Screenshot and document pointing data
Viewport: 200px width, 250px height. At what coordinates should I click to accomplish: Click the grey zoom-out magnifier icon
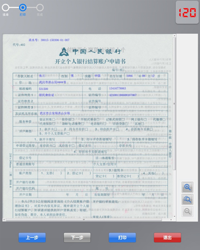[x=187, y=211]
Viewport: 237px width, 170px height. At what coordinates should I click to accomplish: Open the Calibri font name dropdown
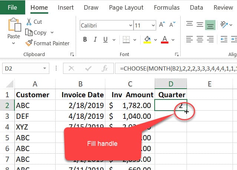click(130, 26)
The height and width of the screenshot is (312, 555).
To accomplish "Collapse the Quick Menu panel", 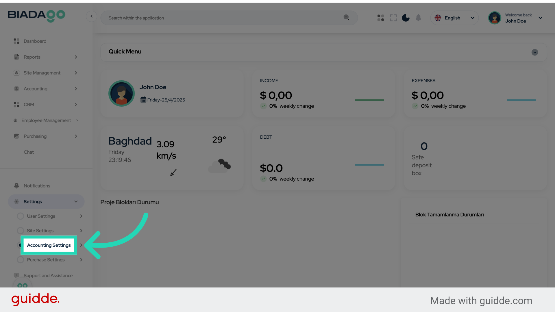I will click(x=534, y=52).
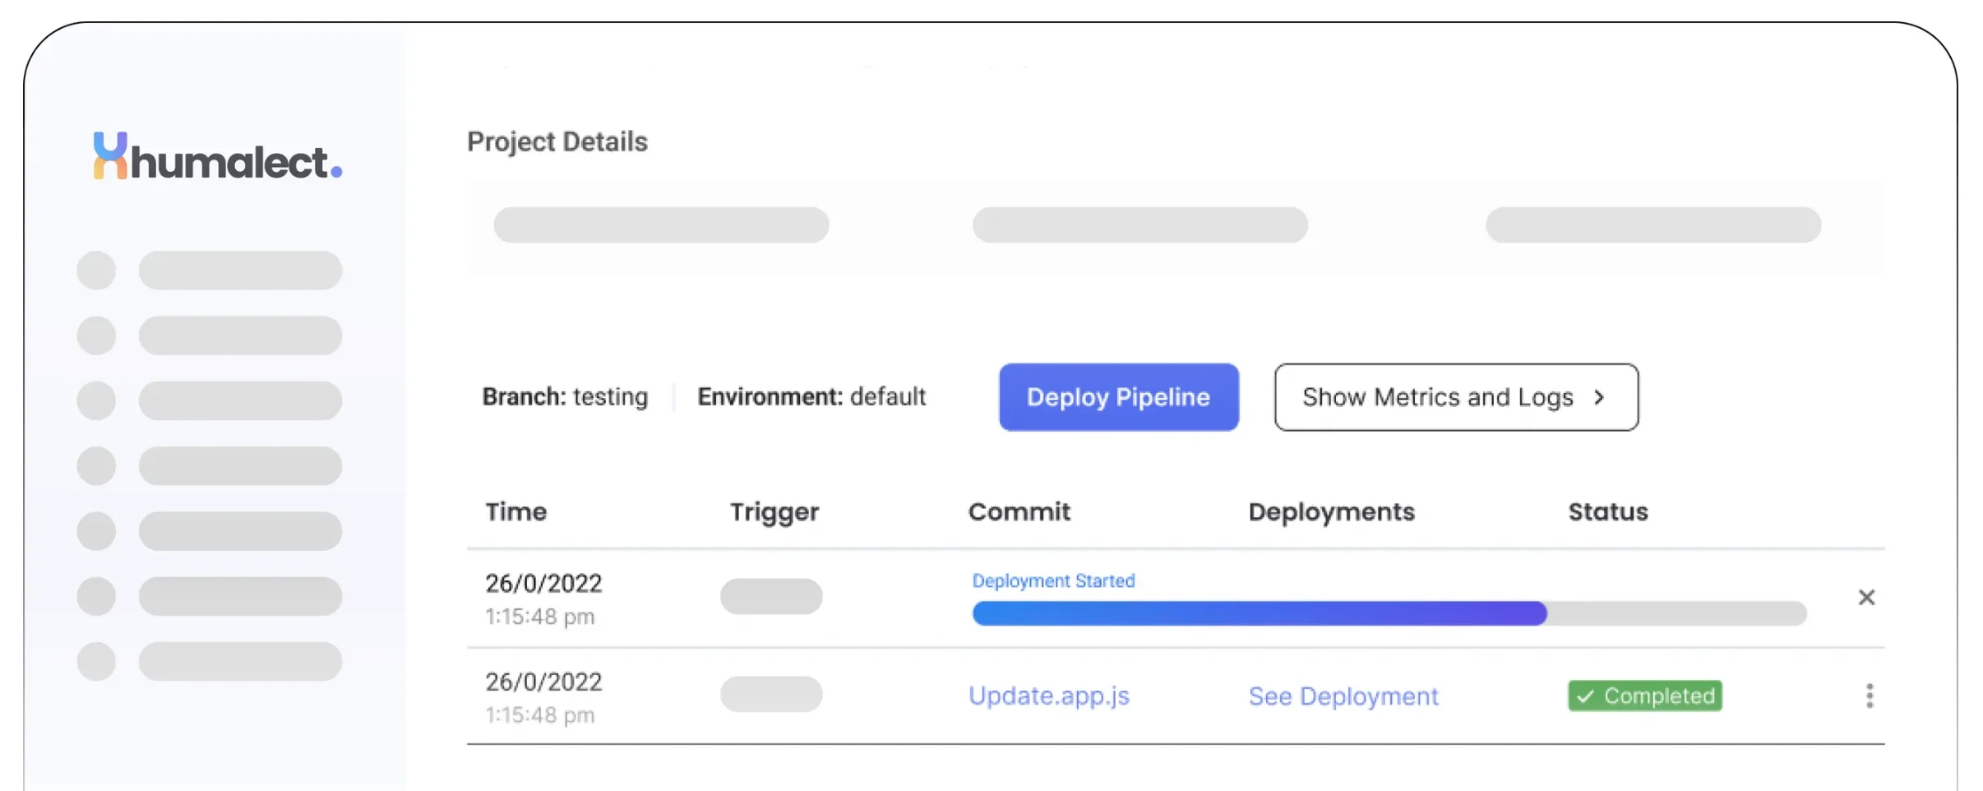This screenshot has width=1983, height=791.
Task: Open the Update.app.js commit link
Action: 1048,696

◆ **Instructions to follow**
Express the items from the start of the list through the line containing "[x=187, y=211]" as a two-column CSV with the headers instruction and answer. Give one row per item, with its text and its answer each in one quoted field and line breaks turned into spaces, and leave the pictures out.

◆ **Exercise output**
instruction,answer
"Viewport: 200px width, 250px height. At what coordinates should I click to accomplish: Click the grey zoom-out magnifier icon","[x=187, y=211]"